To Cacioppo, Internet communication allows only ersatz intimacy. “Forming connections with pets or online friends or even God is a noble attempt by an obligatorily gregarious creature to satisfy a compelling need,” he writes. “But surrogates can never make up completely for the absence of the real thing.” The “real thing” being actual people, in the flesh. When I speak to Cacioppo, he is refreshingly clear on what he sees as Facebook’s effect on society. Yes, he allows, some research has suggested that the greater the number of Facebook friends a person has, the less lonely she is. But he argues that the impression this creates can be misleading. “For the most part,” he says, “people are bringing their old friends, and feelings of loneliness or connectedness, to Facebook.” The idea that a Web site could deliver a more friendly, interconnected world is bogus. The depth of one’s social network outside Facebook is what determines the depth of one’s social network within Facebook, not the other way around. Using social media doesn’t create new social networks; it just transfers established networks from one platform to another. For the most part, Facebook doesn’t destroy friendships—but it doesn’t create them, either.

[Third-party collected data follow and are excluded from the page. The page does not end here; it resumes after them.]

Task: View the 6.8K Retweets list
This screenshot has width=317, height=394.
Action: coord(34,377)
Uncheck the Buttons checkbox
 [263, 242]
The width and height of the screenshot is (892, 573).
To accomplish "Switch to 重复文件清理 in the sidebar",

In one experiment, Cacioppo looked for a connection between the loneliness of subjects and the relative frequency of their interactions via Facebook, chat rooms, online games, dating sites, and face-to-face contact. The results were unequivocal. “The greater the proportion of face-to-face interactions, the less lonely you are,” he says. “The greater the proportion of online interactions, the lonelier you are.” Surely, I suggest to Cacioppo, this means that Facebook and the like inevitably make people lonelier. He disagrees. Facebook is merely a tool, he says, and like any tool, its effectiveness will depend on its user. “If you use Facebook to increase face-to-face contact,” he says, “it increases social capital.” So if social media let you organize a game of football among your friends, that’s healthy. If you turn to social media instead of playing football, however, that’s unhealthy…

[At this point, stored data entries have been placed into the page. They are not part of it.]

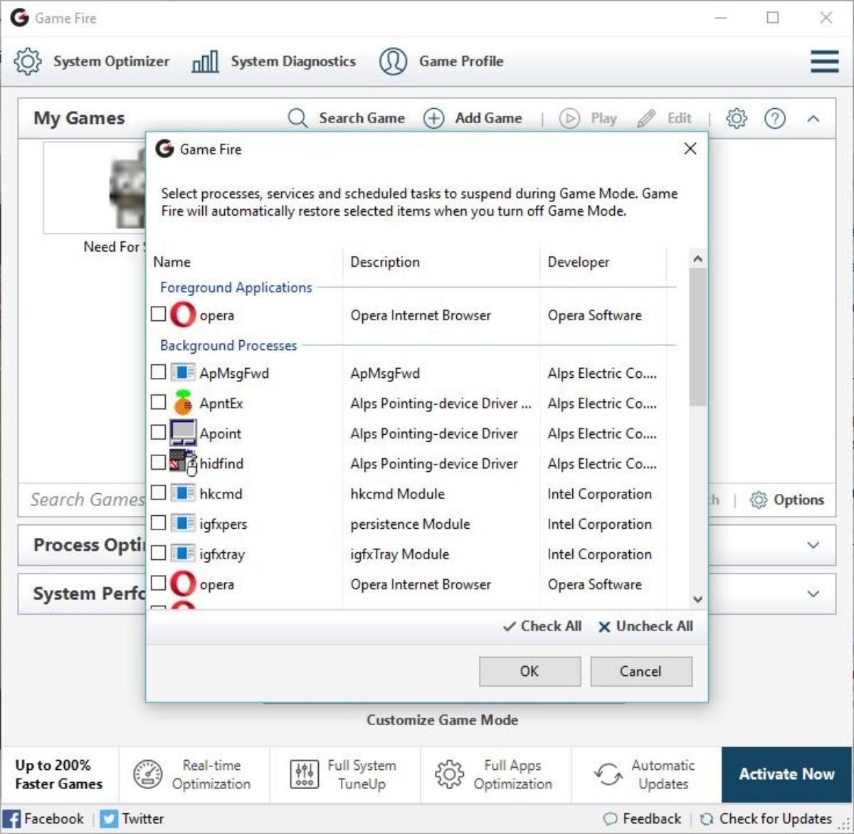Open the Game Profile tab
The image size is (854, 834).
click(x=441, y=62)
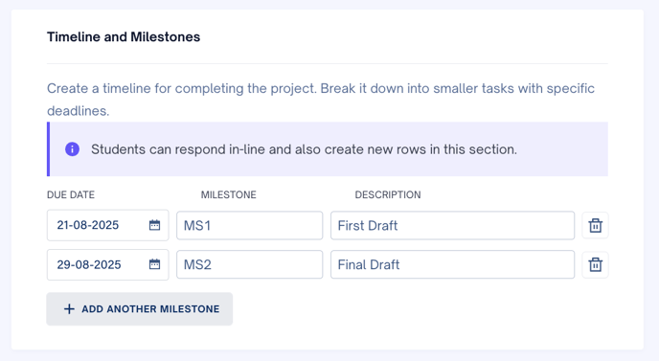The width and height of the screenshot is (659, 361).
Task: Select the 21-08-2025 due date field
Action: coord(107,225)
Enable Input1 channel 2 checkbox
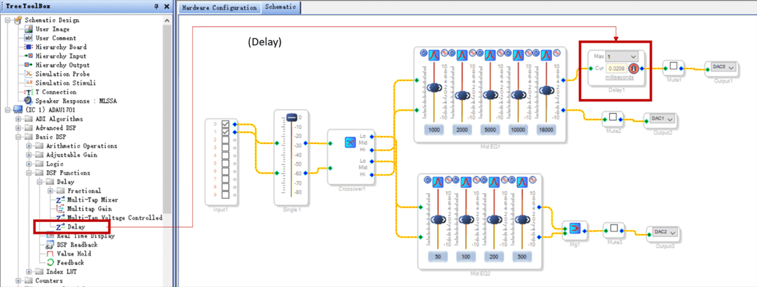This screenshot has height=287, width=757. 226,140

Rising narcissism isn’t so much a trend as the trend behind all other trends. In preparation for the 2013 edition of its diagnostic manual, the psychiatric profession is currently struggling to update its definition of narcissistic personality disorder. Still, generally speaking, practitioners agree that narcissism manifests in patterns of fantastic grandiosity, craving for attention, and lack of empathy. In a 2008 survey, 35,000 American respondents were asked if they had ever had certain symptoms of narcissistic personality disorder. Among people older than 65, 3 percent reported symptoms. Among people in their 20s, the proportion was nearly 10 percent. Across all age groups, one in 16 Americans has experienced some symptoms of NPD. And loneliness and narcissism are intimately connected: a longitudinal study of Swedish women demonstrated a strong link between levels of narcissism in youth and levels of loneliness in old age. The connection is fundamental. Narcissism is the flip side of loneliness, and either condition is a fighting retreat from the messy reality of other people.